The problem is localized when the user switch from HTTPS to HTTP. The HTTPS session cookie is maintained even if server is restarted and is working properly. (I tested with Tomcat6, Tomcat 9, and using an apache proxy for SSL)
This is response header sent by Tomcat when session is created from HTTPS
Set-Cookie: JSESSIONID=CD93A1038E89DFD39F420CE0DD460C72;path=/cookietest;Secure;HttpOnly
and this one for HTTP (note Secure is missing)
Set-Cookie:SESSIONID=F909DBEEA37960ECDEA9829D336FD239;path=/cookietest;HttpOnly
Chrome ignores the second set-Cookie. On the other hand Firefox and Edge replace the Secure cookie with the not-secured. To determine what the correct behaviour should be I have reviewed RFC2109
4.3.3 Cookie Management
If a user agent receives a Set-Cookie response header whose NAME is
the same as a pre-existing cookie, and whose Domain and Path
attribute values exactly (string) match those of a pre-existing
cookie, the new cookie supersedes the old.
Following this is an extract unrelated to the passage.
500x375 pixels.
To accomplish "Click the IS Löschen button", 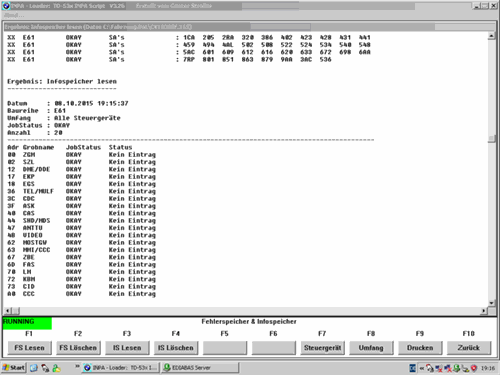I will point(176,348).
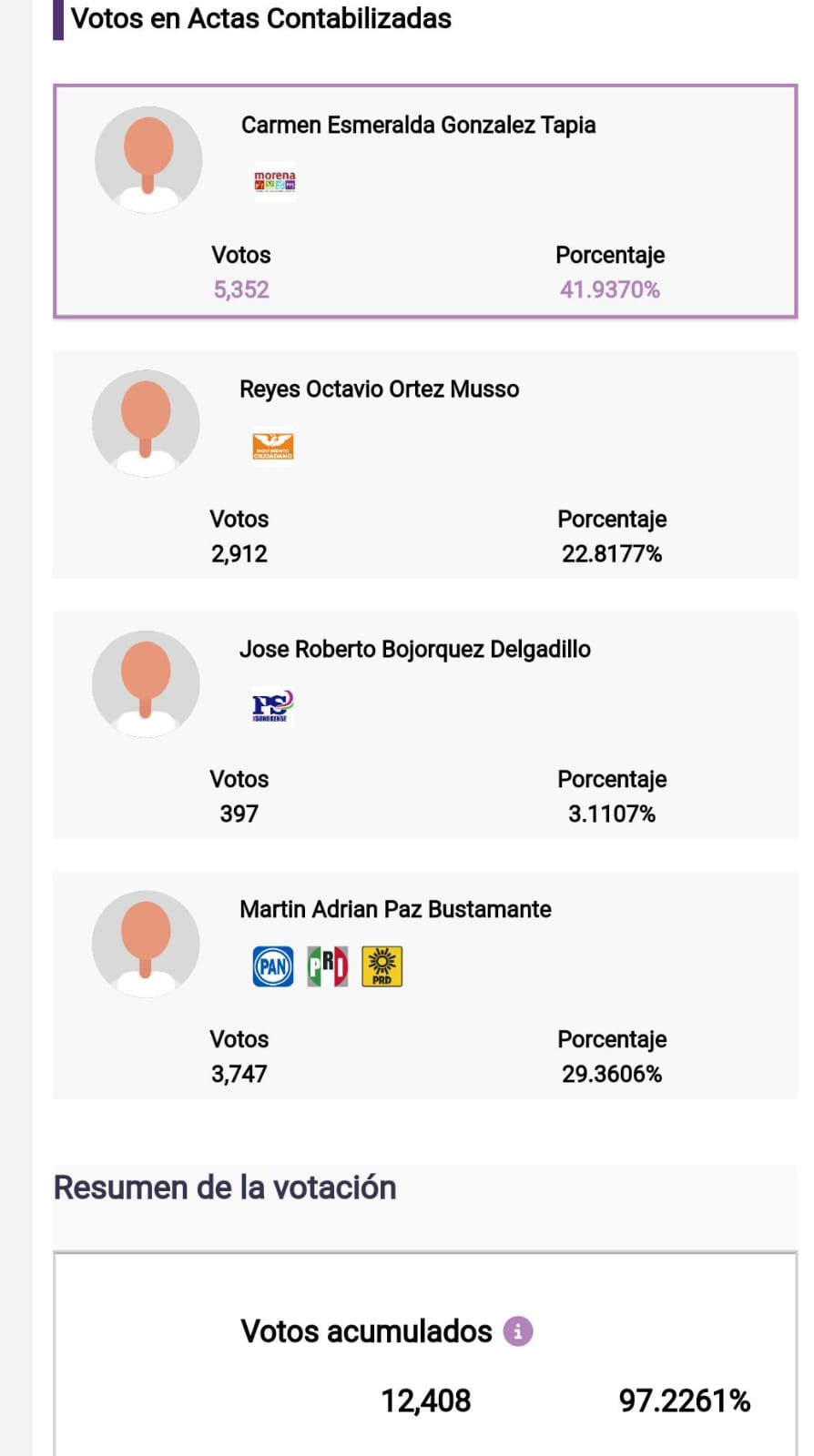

So, It is clear is a chrome bug, as you supposed in the question: The HTTP cookie should replace the one setted by HTTPS
Removing cookie manually from Chrome or invalidating the session at server side makes it work again (if after these actions the session is created using HTTP)
By default the JSESSIONID cookie is created with Secure when is requested from HTTPS. I guess this is the reason that Chrome do not allow to overwrite the cookie. But if you try to set <secure>false</secure> in web.xml Tomcat ignores it and the Set-Cookie header is sent with Secure
<session-config>
<cookie-config>
<http-only>true</http-only>
<secure>true</secure>
</cookie-config>
</session-config>
Changing cookie name, setting sessionCookiePathUsesTrailingSlash or removing HttpOnly has had no effect
I could not find a workaround for this issue except invalidating server session when logged user switch from HTTPS to HTTP.
Finally I opened a bug in chromium: https://bugs.chromium.org/p/chromium/issues/detail?id=698839
UPDATED
The issue is finally marked as Won't Fix because it is an intentional change. See https://www.chromestatus.com/feature/4506322921848832
Strict Secure Cookies
This adds restrictions on cookies marked with the 'Secure' attribute. Currently, Secure cookies cannot be accessed by insecure (e.g. HTTP) origins. However, insecure origins can still add Secure cookies, delete them, or indirectly evict them. This feature modifies the cookie jar so that insecure origins cannot in any way touch Secure cookies. This does leave a carve out for cookie eviction, which still may cause the deletion of Secure cookies, but only after all non-Secure cookies are evicted.
I remember seeing this a couple of times and as far as I can remember this was the only recommendation on the matter, as you mentioned:
A possible solution to this might be adding sessionCookiePathUsesTrailingSlash=false in the context.xml and see how that goes.
Some info on the matter from here
A discussion here (same solution)
Hope I didn't confuse the issues and this helps you, let me know with a comment if I need to edit/if worked/if I should delete, thanks!
There is a draft document to deprecate the modification of 'secure' cookies from non-secure origins (submitted by Google). It specifies the recommendations to amend the HTTP State Management Mechanism document.
Abstract of the document:
This document updates RFC6265 by removing the ability for a non-
secure origin to set cookies with a 'secure' flag, and to overwrite
cookies whose 'secure' flag is set. This deprecation improves the
isolation between HTTP and HTTPS origins, and reduces the risk of
malicious interference.
Chrome already implemented this feature in v 52 and same feature is also implemented in Mozilla few days back.
To solve this issue, I think you should connect to website via https only.
The bad way I think is to set sessionCookieName = "JSESSIONIDForHttp" in context.xml
Let Browser's cookie know:
If secure https condition use default "JSESSIONID".
If not secure http condition use "JSESSIONIDForHttp".